* **STATED GOAL**: According to the text on the Mount Savage Locomotive Works, in what year did James Millholland, Junior leave the C&P?

* **EXCERPT**:
== == ==

= Mount Savage Locomotive Works =

The Mount Savage Locomotive Works was a railroad workshop established at Mount Savage, Maryland, US. The Cumberland and Pennsylvania Railroad locomotive shops were established in Mt. Savage in 1866, under the direction of James Millholland. The original locomotive shop was constructed of stone and was 90 feet x 250 feet in size with a 33-foot-high roof. An adjoining car shop, built at about the same time, was also of stone and was later extended with a wooden structure. These buildings still stand in Mt. Savage.

==Personnel==

===James Millholland, Senior===
James Millholland, Senior was 54 years old when he and his family came to Mt. Savage from Reading, Pennsylvania. Millholland was a master mechanic and an "advocate of plain engines and simplicity." He had extensive experience in keeping Winans camel engines running from his earlier work in Pennsylvania with the Baltimore & Susquehanna Railroad, and he was credited with many important locomotive innovations. He came in 1866 as the President of Consolidation Coal, and of the C&P. He resigned in 1869, to his estate on the Valley Road, in Cumberland. He was credited with developing the first anthracite-burning locomotive, and was Superintendent of Motive Power for the line for many years. He is also credited with constructing the first iron deck girder bridge in the U.S. for the Baltimore & Susquehanna near Bolton in the period 1846–47. He was responsible for so many improvements to the basic Winans camel engine, that the class was referred to as "Millholland Camels". He is credited with designing a 12-wheeled camel engine, built in the P&R shops in 1863.

===James Millholland, Junior===
His son, James Junior, was 24 when the family moved to Mt. Savage. He had been born in Reading in 1842, and had apprenticed in the railroad shops. He also joined the C&P, becoming Master Mechanic, and was vice president by the time his father retired. He left the C&P in 1879 to join the George's Creek and Cumberland Railroad. The younger Millholland was tasked with building the C&P shops, to maintain the mixed fleet of motive power. He had the right experience for the job.

Millholland bought good machine tools, which were still in use 40 years later as evidenced by the 1917 ICC valuation. He equipped the shops with metal working machinery from Bement & Dougherty, probably a predecessor of Wm. B. Bement & Son of Philadelphia.

== == ==

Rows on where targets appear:
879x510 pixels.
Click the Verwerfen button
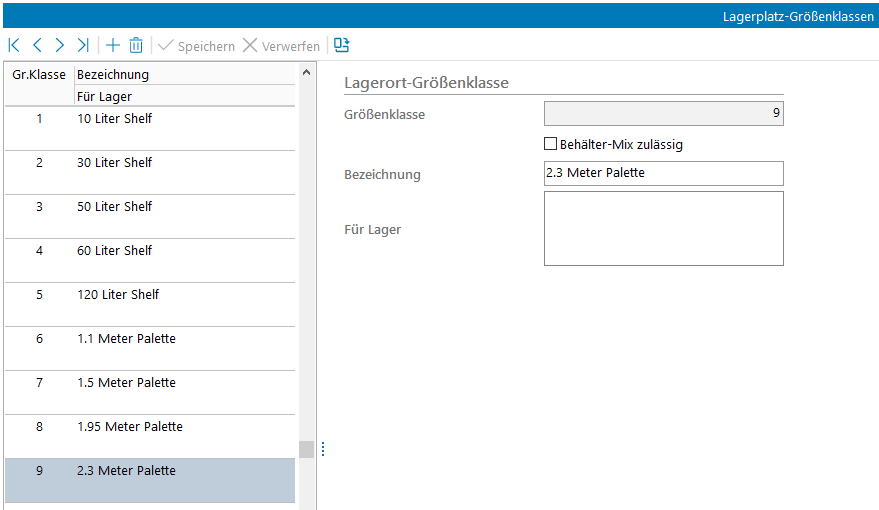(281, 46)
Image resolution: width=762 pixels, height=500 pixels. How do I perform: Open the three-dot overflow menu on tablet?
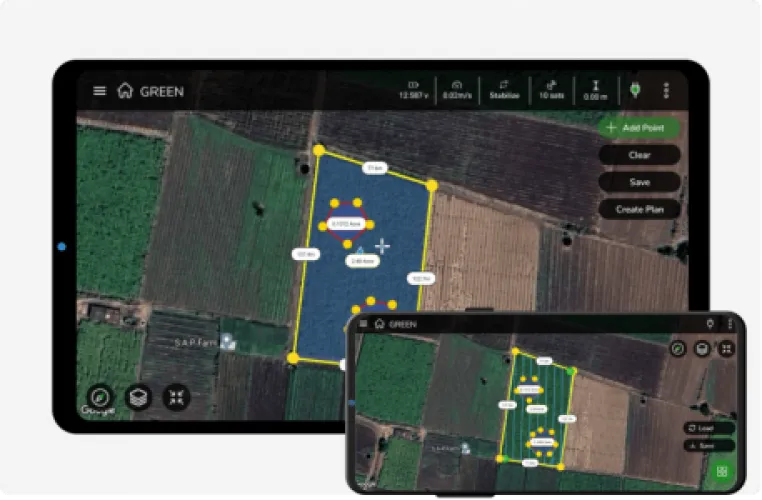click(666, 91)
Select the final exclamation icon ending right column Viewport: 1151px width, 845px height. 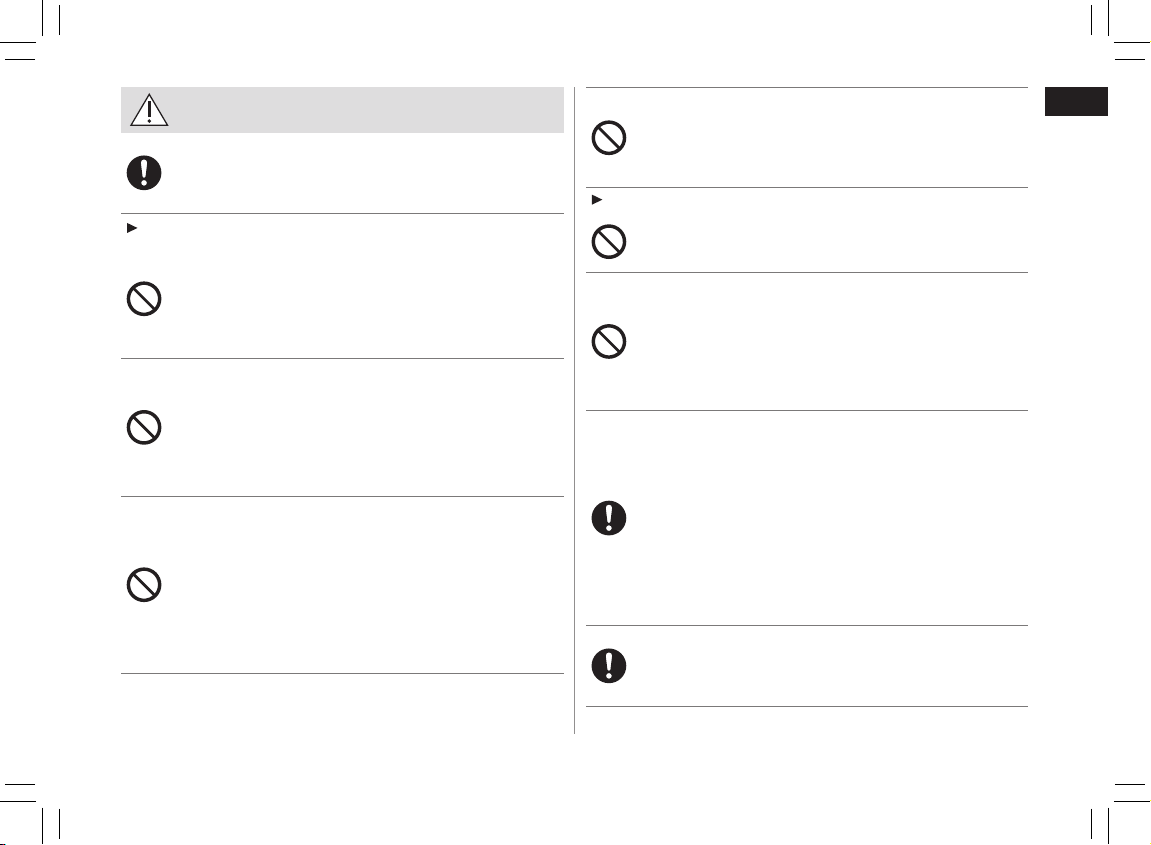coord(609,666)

== == ==

* **RESULT FOR THIS EXERCISE**: 1879